Les faits, tels qu’ils ont été exposés par les parties, peuvent se résumer comme suit.
Le 22 avril 1993, la requérante et son époux introduisirent devant le tribunal de Sintra une action en expulsion de locataire.
Le 24 février 1997, l’époux de la requérante décéda. Par une décision du 10 novembre 1997, le juge reconnut à la requérante qualité pour se substituer à son époux comme partie à la procédure.
La procédure est toujours pendante devant le tribunal de Sintra.
EN DROIT
Le grief de la requérante porte sur la durée de la procédure qui a débuté le 22 avril 1993 et est à ce jour encore pendante. Elle a donc déjà duré six ans et onze mois environ.
Selon la requérante, la durée de la procédure ne répond pas à l’exigence du « délai raisonnable » tel que prévu par l’article 6 § 1 de la Convention. Le Gouvernement admet qu’il y a eu certains retards pendant le déroulement de la procédure.
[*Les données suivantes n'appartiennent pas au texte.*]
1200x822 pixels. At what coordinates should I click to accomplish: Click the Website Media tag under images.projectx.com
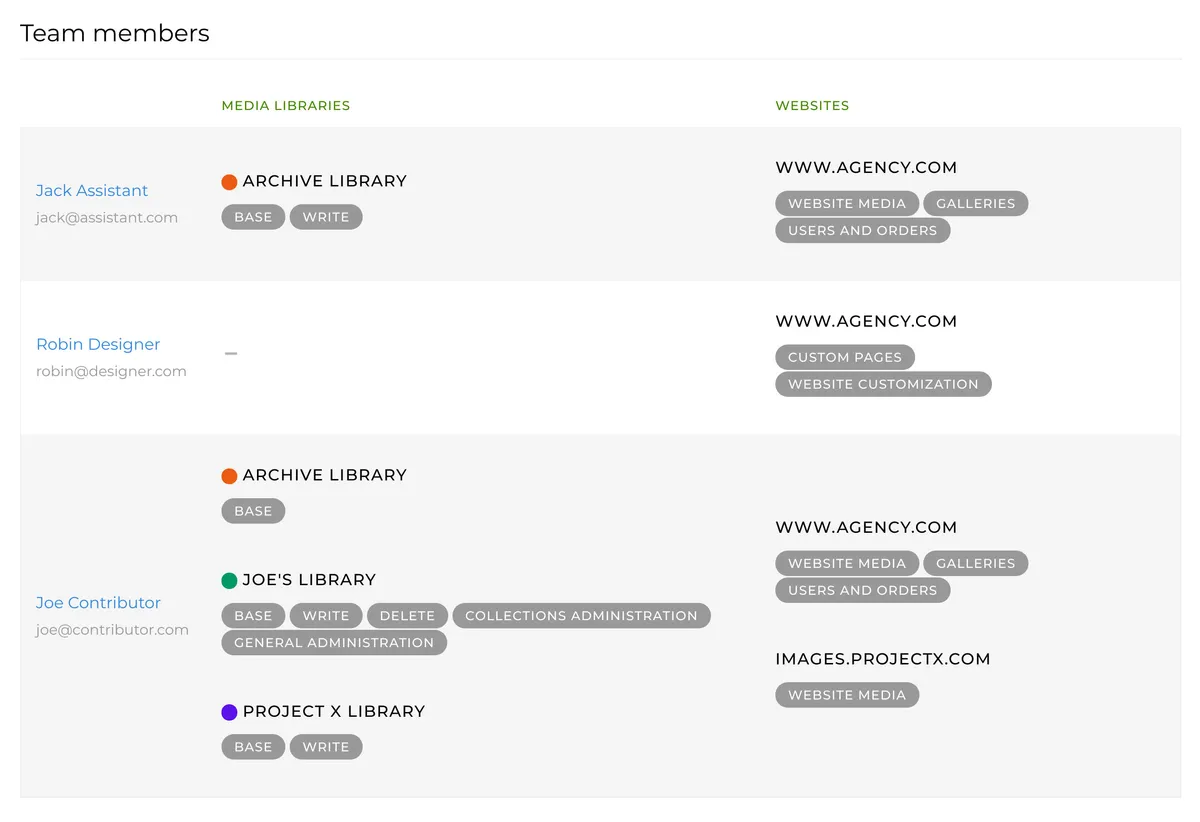click(846, 695)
La Cour estime qu’à la lumière des critères dégagés par la jurisprudence des organes de la Convention en matière de « délai raisonnable » (complexité de l’affaire, comportement de la requérante et des autorités compétentes), et compte tenu de l’ensemble des éléments en sa possession, ce grief doit faire l’objet d’un examen au fond.
Par ces motifs, la Cour, [à l’unanimité,] [à la majorité,]
DÉCLARE LA REQUÊTE RECEVABLE, tous moyens de fond réservés.